The Everlasting Why
The five stages of grief are well-known, but the emotional stages of serious illness are not as well-defined. For me, shock was the first, and then activity - quickly mobilizing to take action to fight my cancer in as many ways as possible - was the second. But now that the shock has passed and there is nothing else to be done until my next treatment, I am entering a new stage - asking why. I don't mean "Why me?", maudlin self-pity. But on an intellectual level, I want to know why this happened.
Certain genes control when our cells grow, divide into new cells, and die. Genes that speed up cell division are called oncogenes, while others that slow down cell division, or cause cells to die at the right time, are called tumor suppressor genes. Mutations in DNA that turn on oncogenes or turn off tumor suppressor genes can cause a normal breast cell to become cancerous. That cell divides and becomes two, then four, then eight, then sixteen, and so on until millions of cancerous cells exist. And then you feel a lump, or something irregular shows up on a mammogram, or you feel unwell and go to the doctor. And then you are diagnosed with breast cancer. But this is how, not why.
We know the risk factors - increasing age, alcohol consumption, smoking, obesity, genetic predisposition. But I am 35 years old, young in the realm of adult cancers. I don't drink at all, ever. I've never smoked a cigarette in my life. I've always been active and had a healthy diet, and I've never been overweight.
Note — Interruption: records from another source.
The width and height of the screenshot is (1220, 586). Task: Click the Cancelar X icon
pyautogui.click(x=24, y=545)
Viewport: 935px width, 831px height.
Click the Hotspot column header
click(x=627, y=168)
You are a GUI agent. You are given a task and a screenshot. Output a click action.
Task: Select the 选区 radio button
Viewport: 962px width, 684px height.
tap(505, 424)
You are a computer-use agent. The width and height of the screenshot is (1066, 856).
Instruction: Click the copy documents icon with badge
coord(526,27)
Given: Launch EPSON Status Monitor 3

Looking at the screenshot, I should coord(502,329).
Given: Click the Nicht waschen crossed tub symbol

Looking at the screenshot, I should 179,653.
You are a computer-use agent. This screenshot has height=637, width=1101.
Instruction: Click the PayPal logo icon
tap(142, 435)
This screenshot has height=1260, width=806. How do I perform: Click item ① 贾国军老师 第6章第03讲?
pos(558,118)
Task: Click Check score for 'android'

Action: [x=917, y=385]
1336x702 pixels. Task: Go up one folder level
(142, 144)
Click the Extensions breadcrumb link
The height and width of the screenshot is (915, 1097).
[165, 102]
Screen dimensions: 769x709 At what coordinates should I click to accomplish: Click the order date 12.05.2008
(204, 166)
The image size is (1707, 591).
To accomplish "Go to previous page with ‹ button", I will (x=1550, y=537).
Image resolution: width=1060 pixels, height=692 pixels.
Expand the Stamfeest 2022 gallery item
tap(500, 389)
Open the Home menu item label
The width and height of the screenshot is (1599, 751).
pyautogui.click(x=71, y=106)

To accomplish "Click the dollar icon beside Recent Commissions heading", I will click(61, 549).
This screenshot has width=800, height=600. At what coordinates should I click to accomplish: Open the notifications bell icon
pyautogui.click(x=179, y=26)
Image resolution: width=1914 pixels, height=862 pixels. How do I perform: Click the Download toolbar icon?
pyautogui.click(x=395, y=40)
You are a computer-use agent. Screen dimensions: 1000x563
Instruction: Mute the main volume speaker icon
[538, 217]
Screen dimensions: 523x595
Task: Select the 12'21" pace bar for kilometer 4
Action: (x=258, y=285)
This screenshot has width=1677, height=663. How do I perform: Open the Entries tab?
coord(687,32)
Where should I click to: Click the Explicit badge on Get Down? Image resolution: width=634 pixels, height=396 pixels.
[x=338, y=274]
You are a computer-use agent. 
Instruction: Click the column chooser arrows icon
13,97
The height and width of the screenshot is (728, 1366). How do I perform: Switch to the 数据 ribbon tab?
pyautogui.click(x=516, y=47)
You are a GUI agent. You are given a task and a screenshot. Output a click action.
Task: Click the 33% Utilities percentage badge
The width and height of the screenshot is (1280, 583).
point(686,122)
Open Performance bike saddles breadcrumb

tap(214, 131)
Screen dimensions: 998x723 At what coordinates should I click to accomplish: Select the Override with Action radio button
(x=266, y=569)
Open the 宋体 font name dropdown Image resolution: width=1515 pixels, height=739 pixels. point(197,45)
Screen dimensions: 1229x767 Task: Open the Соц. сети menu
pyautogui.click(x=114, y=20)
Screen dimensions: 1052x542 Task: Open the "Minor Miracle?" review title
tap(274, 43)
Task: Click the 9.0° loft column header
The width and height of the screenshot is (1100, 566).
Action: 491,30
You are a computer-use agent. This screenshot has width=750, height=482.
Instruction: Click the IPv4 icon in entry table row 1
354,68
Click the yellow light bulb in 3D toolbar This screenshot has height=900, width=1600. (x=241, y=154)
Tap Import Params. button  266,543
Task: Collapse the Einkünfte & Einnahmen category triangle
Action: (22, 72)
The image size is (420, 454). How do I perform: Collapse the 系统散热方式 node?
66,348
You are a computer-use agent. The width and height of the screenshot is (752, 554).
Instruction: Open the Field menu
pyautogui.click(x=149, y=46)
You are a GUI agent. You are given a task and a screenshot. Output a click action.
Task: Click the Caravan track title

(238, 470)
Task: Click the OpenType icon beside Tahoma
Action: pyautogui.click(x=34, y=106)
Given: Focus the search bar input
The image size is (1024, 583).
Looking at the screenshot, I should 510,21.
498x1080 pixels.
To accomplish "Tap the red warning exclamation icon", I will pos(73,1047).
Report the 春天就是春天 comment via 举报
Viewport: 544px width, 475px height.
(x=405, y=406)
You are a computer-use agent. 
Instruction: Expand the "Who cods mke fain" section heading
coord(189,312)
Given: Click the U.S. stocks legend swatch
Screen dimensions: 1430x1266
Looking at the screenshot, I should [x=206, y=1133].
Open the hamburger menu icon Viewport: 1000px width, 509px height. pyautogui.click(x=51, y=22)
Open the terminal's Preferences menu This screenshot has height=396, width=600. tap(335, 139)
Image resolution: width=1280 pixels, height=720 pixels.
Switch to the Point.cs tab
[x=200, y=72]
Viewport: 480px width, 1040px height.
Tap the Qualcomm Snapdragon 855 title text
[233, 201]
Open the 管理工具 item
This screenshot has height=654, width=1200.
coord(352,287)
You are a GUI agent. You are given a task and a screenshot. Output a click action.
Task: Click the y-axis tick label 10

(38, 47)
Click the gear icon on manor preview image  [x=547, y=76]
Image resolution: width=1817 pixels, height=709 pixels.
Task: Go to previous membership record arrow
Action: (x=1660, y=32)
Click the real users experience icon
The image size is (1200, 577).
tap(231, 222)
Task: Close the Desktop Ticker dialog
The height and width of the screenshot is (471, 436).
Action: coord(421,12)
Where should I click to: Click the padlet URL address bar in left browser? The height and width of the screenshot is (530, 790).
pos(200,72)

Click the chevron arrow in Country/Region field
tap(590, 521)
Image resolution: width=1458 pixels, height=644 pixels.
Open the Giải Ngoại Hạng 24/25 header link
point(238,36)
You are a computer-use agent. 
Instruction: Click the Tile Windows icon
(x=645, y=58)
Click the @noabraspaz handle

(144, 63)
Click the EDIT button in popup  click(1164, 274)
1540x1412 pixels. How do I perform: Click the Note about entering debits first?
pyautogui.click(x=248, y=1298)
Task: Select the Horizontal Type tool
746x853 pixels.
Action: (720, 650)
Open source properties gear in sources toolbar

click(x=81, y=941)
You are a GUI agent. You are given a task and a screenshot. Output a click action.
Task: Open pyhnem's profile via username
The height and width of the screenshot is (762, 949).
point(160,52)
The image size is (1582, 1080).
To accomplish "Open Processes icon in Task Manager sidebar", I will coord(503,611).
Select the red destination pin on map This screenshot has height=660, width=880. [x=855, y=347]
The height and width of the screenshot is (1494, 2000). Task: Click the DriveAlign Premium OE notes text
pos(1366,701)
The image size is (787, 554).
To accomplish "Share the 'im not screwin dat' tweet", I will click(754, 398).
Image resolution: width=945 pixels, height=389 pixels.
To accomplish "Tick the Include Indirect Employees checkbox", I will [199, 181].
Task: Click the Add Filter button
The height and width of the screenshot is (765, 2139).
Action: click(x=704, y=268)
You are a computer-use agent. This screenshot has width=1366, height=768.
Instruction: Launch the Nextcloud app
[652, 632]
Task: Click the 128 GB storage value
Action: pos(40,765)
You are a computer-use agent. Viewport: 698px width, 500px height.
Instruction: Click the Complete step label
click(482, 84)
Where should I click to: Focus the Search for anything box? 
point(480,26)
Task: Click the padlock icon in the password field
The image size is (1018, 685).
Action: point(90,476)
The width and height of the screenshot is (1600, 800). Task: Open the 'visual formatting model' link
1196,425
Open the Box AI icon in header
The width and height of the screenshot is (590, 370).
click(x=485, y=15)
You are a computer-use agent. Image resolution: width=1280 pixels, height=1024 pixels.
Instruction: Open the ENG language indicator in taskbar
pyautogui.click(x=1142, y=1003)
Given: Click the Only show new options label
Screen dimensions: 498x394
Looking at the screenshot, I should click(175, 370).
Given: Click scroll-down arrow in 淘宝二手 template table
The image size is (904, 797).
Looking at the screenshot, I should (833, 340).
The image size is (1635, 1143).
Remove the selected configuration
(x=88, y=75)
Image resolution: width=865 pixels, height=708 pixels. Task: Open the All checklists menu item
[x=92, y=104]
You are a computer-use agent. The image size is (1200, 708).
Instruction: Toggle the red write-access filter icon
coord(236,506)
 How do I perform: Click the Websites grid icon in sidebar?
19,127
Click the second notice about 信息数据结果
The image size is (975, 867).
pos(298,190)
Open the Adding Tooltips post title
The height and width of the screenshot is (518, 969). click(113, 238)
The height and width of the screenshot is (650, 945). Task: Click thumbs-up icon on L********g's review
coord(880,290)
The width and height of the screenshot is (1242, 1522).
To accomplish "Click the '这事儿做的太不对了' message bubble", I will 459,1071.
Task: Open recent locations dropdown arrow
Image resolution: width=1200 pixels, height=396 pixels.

My genetic test was negative. So why? Simply put, science doesn't know what caused my breast cancer.
I've always had an unshakable faith in science, and I've never had much of a relationship with God, but these things start to make me feel that there are more things in heaven and earth than I have dreamt of in my philosophy. Although I have great hope that modern medicine will cure my cancer, I've quickly reached the end of the answers it can give me about why it happened in the first place. The abnormal cells multiplying in my breast, the strands of fetal DNA that came unraveled - these are tragedies in my life, but of no more import to the universe than an anthill crushed by a careless foot. Science does not care about my losses or the ants'. Science may never be able to explain the whys.
But as E. M. Forster writes, "At the side of the everlasting why, there is a yes, and a yes, and a yes." To me this means that when we meet questions that have no apparent answers, we must try to become open to further possibilities that were previously unimaginable. I feel in my heart that there is a reason that these things have happened, and if human comprehension is too limited to ever understand that reason, then I have to believe that there is something, someone greater who does.
Anna, you are a beautiful and intelligent writer. Thank you for enlightening me with your thoughtful prose. That you are willing to do your philosophical wrestling out in the open is a courageous and generous act.